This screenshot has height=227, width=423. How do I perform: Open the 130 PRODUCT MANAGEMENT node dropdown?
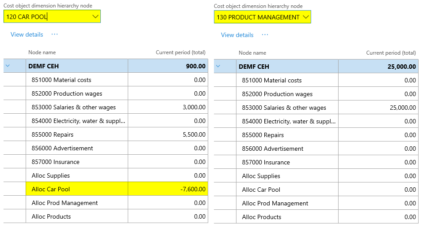pyautogui.click(x=305, y=17)
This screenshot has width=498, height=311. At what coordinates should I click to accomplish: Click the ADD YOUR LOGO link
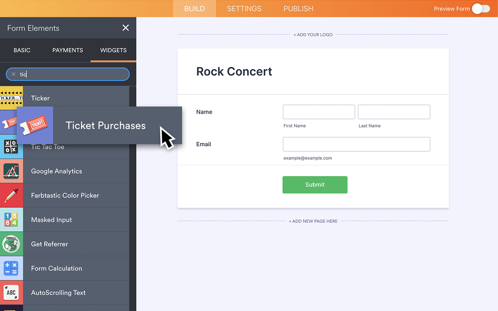(313, 34)
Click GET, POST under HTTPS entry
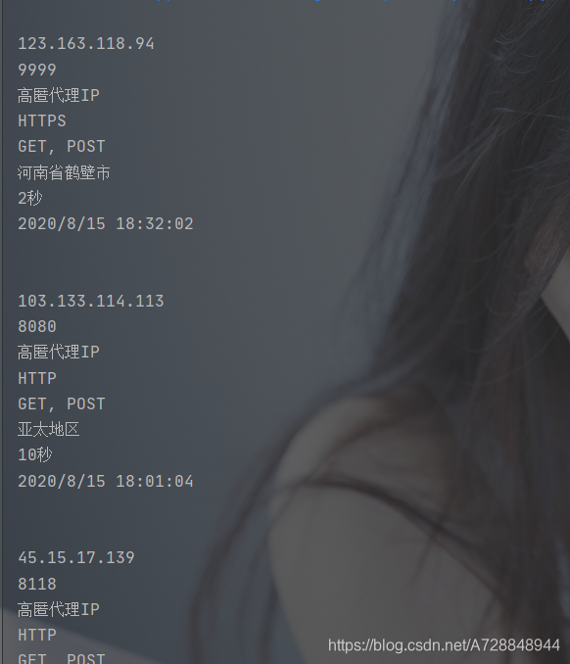 click(62, 147)
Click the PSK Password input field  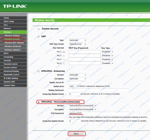99,113
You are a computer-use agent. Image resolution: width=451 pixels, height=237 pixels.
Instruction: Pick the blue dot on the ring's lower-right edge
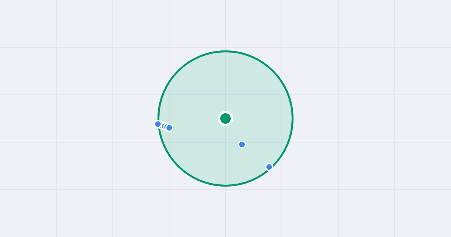coord(269,167)
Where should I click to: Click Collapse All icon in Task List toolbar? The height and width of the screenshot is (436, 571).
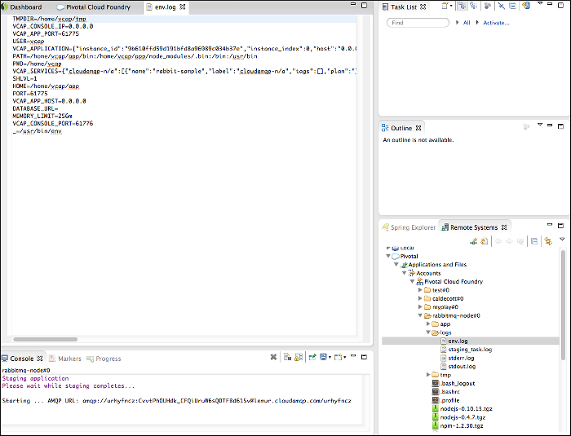[512, 7]
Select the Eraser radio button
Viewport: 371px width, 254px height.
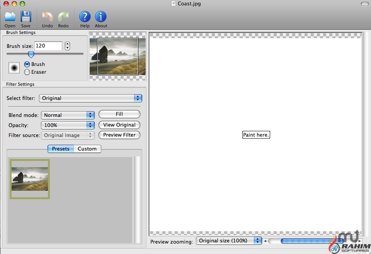[x=27, y=72]
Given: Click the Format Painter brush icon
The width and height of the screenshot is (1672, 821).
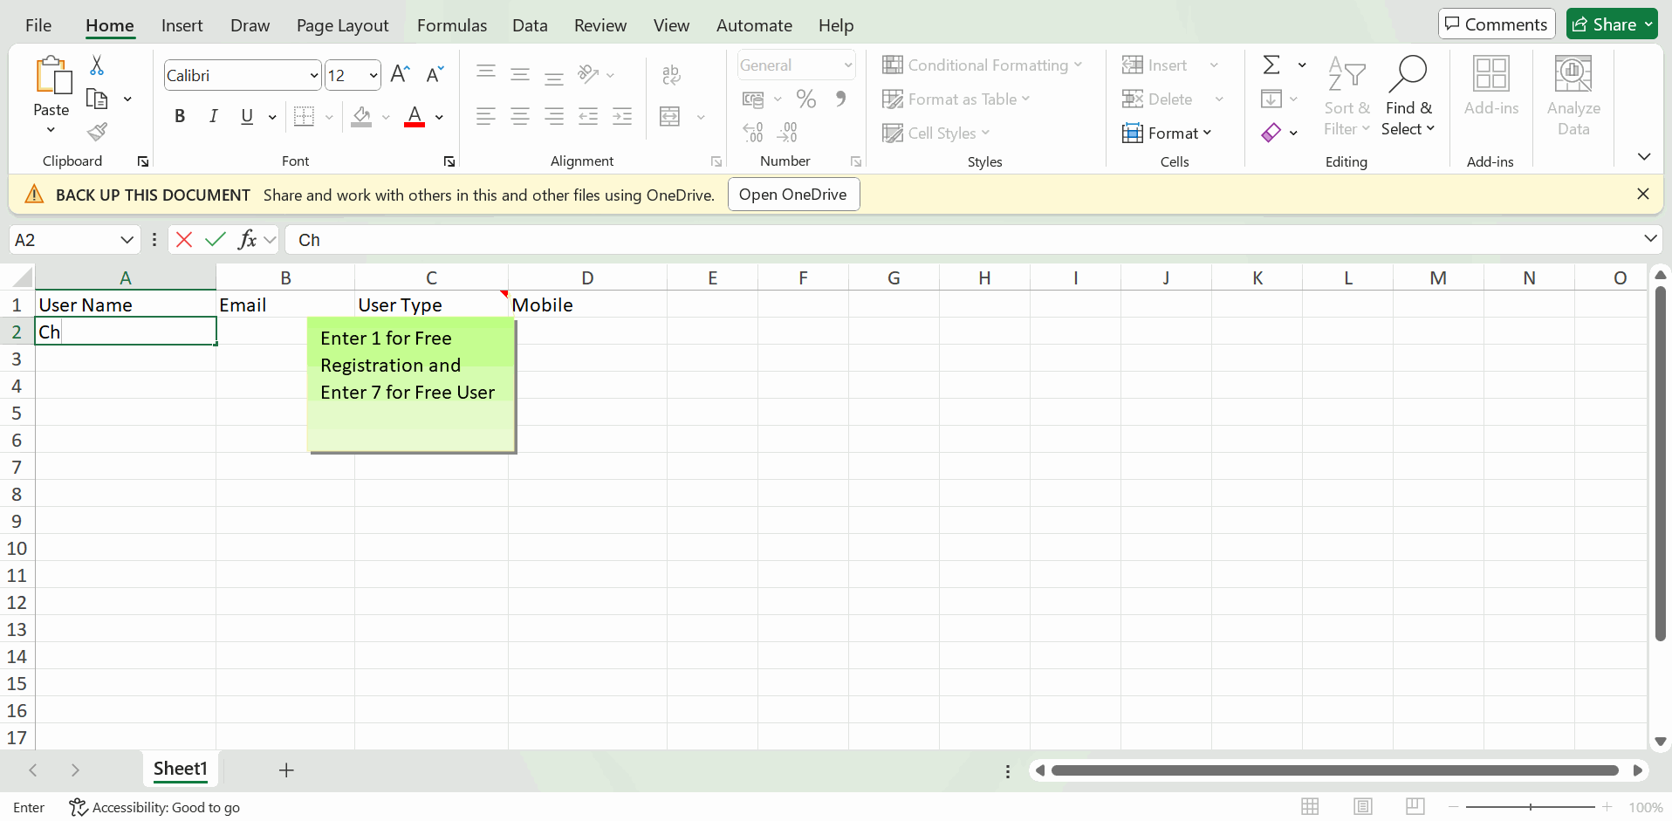Looking at the screenshot, I should click(x=97, y=132).
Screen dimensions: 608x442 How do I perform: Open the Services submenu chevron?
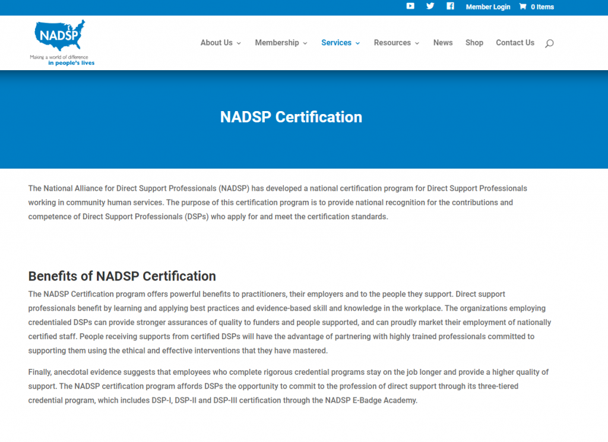[358, 43]
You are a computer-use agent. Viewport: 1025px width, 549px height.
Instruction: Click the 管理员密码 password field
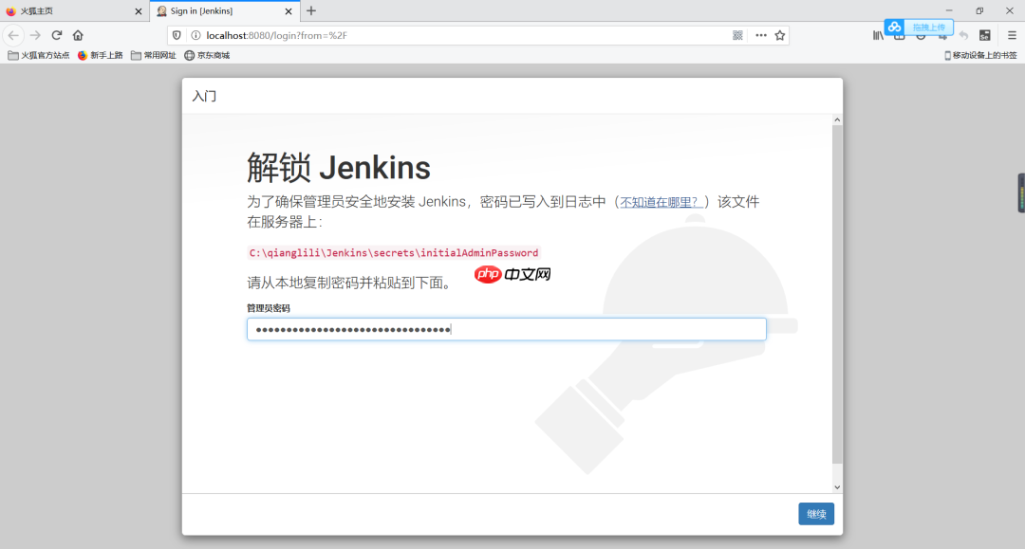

● ● ● ●

Would you copy the lines from the one holding "Given: Click the Format Painter brush icon" down to the last line of the material, both included, exactly and with nothing added, skipping the pictures?

Response box:
Given: Click the Format Painter brush icon
The width and height of the screenshot is (1672, 821).
Looking at the screenshot, I should click(x=97, y=132).
Screen dimensions: 608x442 How do I perform: Open the Services submenu chevron?
[358, 43]
You are a computer-use agent. Viewport: 1025px width, 549px height.
Instruction: Click the 管理员密码 password field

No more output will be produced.